Aave Users Hit by Phishing Scam After Platform Surpasses $60 Billion in Deposits
On Wednesday, the decentralized liquidity protocol Aave became the first DeFi platform to reach $60 billion in net deposits, marking an unprecedented milestone across 14 blockchains. The protocol’s net deposits have grown more than threefold since hitting $18 billion in August 2024.
Net deposits represent the gap between total supplied assets and borrowed assets on the platform. A positive figure shows that lending activity exceeds borrowing, which typically signals capital inflows and increased user confidence in the protocol.
Data from DefiLlama reveals that Aave’s total value locked has jumped more than 45% since early July. Network fees climbed from $48 million in June to $65 million last month, while protocol revenue has also increased, demonstrating stronger usage and borrower activity.
Phishing Campaign Targets Users Following Milestone Achievement
Just one day after Aave reached this significant milestone—which founder Stani Kulechov highlighted as proof of growing DeFi interest—scammers launched a coordinated phishing attack against platform users. Blockchain security company PeckShield first warned the crypto community about the ongoing campaign, where bad actors used Google Ads to distribute malicious links that impersonated Aave’s official website.
#PeckShieldAlert Fake "Aave" ads are topping Google search results.
The phishing site is aaxe[.]co[.]com.
The ads are designed to drain your wallet through malicious transaction signatures. pic.twitter.com/LdVHMflFAT
— PeckShieldAlert (@PeckShieldAlert) August 7, 2025
The phishing operation utilized the domain aaxe[.]co[.]com to trick users into connecting their wallets. These fake websites closely mirror legitimate platforms and prompt users to link their crypto wallets to access services. Once connected, hackers can drain connected wallets through malicious transaction signatures, often resulting in permanent fund loss.

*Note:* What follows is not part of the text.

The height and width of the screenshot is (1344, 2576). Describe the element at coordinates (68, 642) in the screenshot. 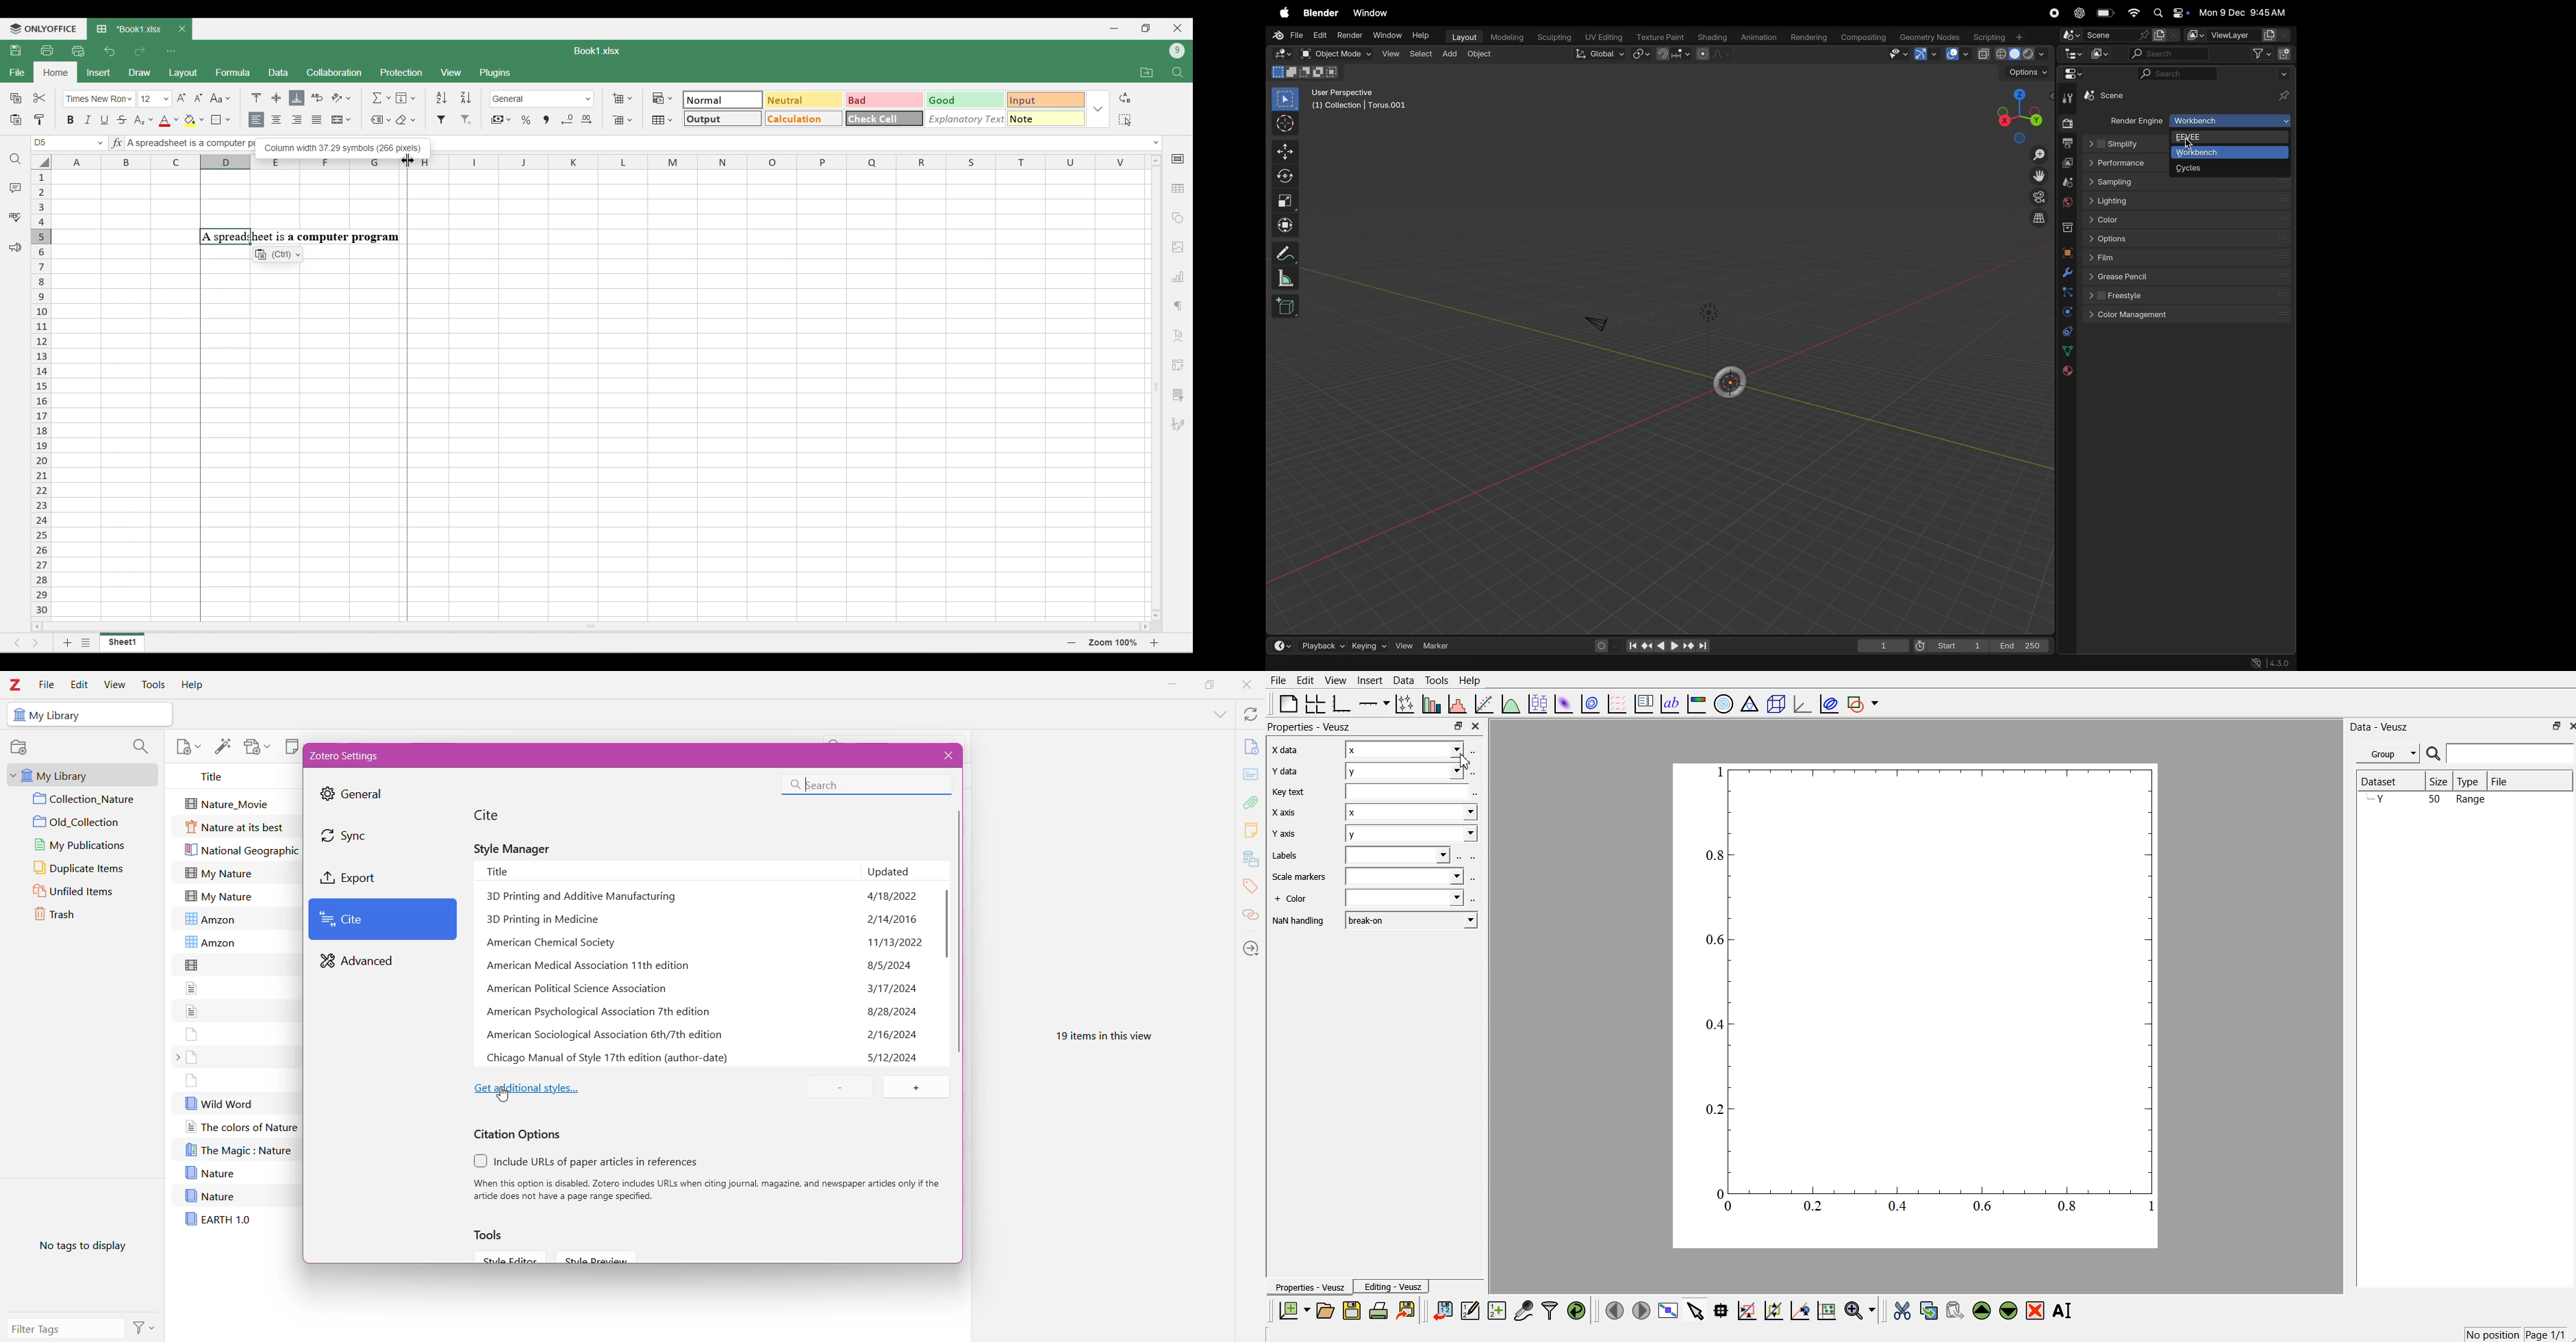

This attack proves particularly concerning due to its extensive reach through Google’s advertising network. Google Ads controls nearly 70% of the global pay-per-click market as of 2025, making it the leading digital advertising platform worldwide.
History of Security Incidents Surrounding Aave
Aave has faced multiple security challenges in recent years. In October 2024, a sophisticated phishing attack targeting a high-value wallet holder resulted in approximately $2.28 million in losses of Aave-wrapped DAI tokens. The victim unknowingly approved unlimited token access to a malicious contract that hadn’t been deployed yet, which later granted attackers complete wallet access.
The attacker moved roughly 2.229 million aEthsDAI tokens to their own address and manipulated the victim’s Aave position by minting an additional 67 aEthsDAI. They subsequently used the stolen tokens as collateral to borrow other assets, making the fund trail harder to trace.
Earlier in 2023, hackers exploited the protocol’s Earning Farm contract through a reentrancy attack, stealing $287,000 worth of Ether.
In another recent incident, a crypto trader lost over $3.05 million in Aave-wrapped USDT through a highly sophisticated phishing scheme. According to cybersecurity firm ScamSniffer, the victim believed they were conducting a legitimate token swap on Uniswap but unknowingly signed a malicious transaction that compromised their wallet. This attack specifically targeted wallets upgraded to the new EIP-7702 standard.
The stolen aEthUSDT was quickly transferred to another wallet linked to similar attacks. This incident followed other EIP-7702 wallet compromises, including losses of $66,000 and $33,000 within 18 hours of each other.
Security Measures and Current Trading Activity
Security experts recommend several precautions to avoid phishing attacks. Users should carefully verify website URLs before connecting wallets or depositing funds. If a compromise occurs, investors should immediately move assets to secure wallets, contact service providers through official channels, and revoke wallet approvals using services like Revoke.cash.
Compromised wallets should never be reused for storing crypto, as scammers typically monitor these addresses for future fund deposits. Users should also disconnect wallets from any suspected phishing sites immediately.
At the time of writing, AAVE is trading at $272.80, representing a 7.26% increase over the past 24 hours.
Implications for DeFi Platform Security
The timing of this phishing campaign alongside Aave’s milestone achievement highlights ongoing security challenges facing major DeFi protocols as they gain prominence. While the platform’s growth demonstrates strong user adoption, the incident underscores the continued need for enhanced user education and security measures across the decentralized finance ecosystem.